### Entries shown:
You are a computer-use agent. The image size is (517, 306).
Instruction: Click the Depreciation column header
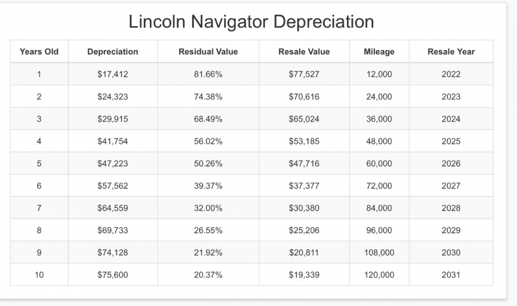coord(113,52)
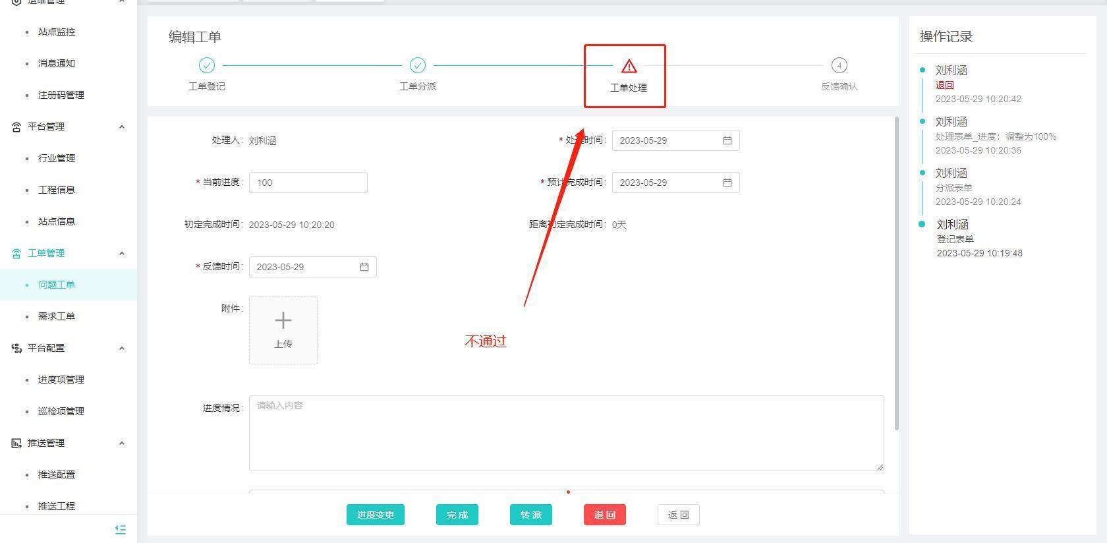Collapse the 推送管理 menu group
Viewport: 1107px width, 543px height.
pyautogui.click(x=122, y=443)
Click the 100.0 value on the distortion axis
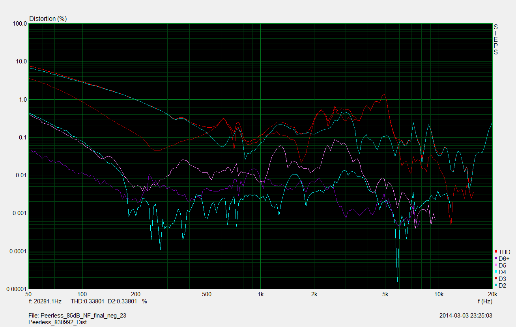The height and width of the screenshot is (327, 516). tap(20, 24)
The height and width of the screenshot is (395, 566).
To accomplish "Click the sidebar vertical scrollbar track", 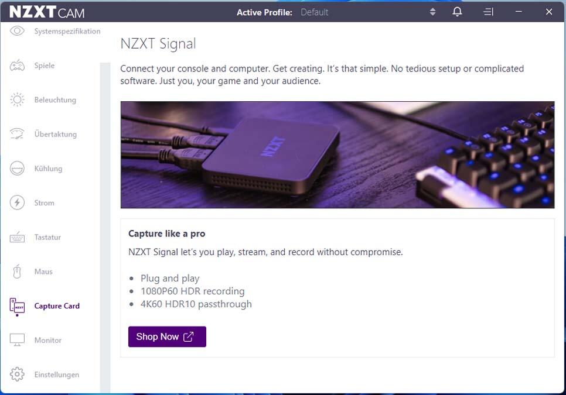I will pyautogui.click(x=105, y=227).
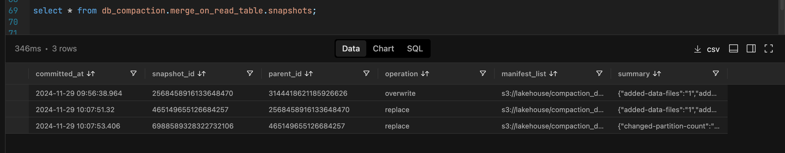Open filter for operation column
This screenshot has width=785, height=153.
483,73
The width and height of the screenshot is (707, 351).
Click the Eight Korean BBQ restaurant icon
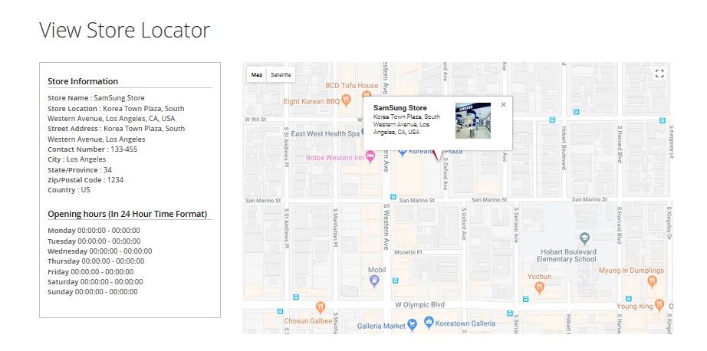pos(347,100)
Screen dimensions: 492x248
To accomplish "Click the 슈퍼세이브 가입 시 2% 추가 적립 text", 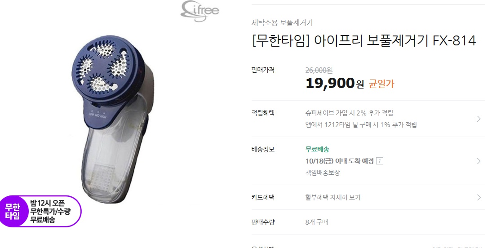I will pos(349,113).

### Instructions for the task:
Print an exact copy of the lines above, from the one containing "Click the 100.0 value on the distortion axis" through the one containing "The height and width of the screenshot is (395, 566).", and leave out the pictures.

### Response area:
Click the 100.0 value on the distortion axis
The height and width of the screenshot is (327, 516). tap(20, 24)
The height and width of the screenshot is (395, 566).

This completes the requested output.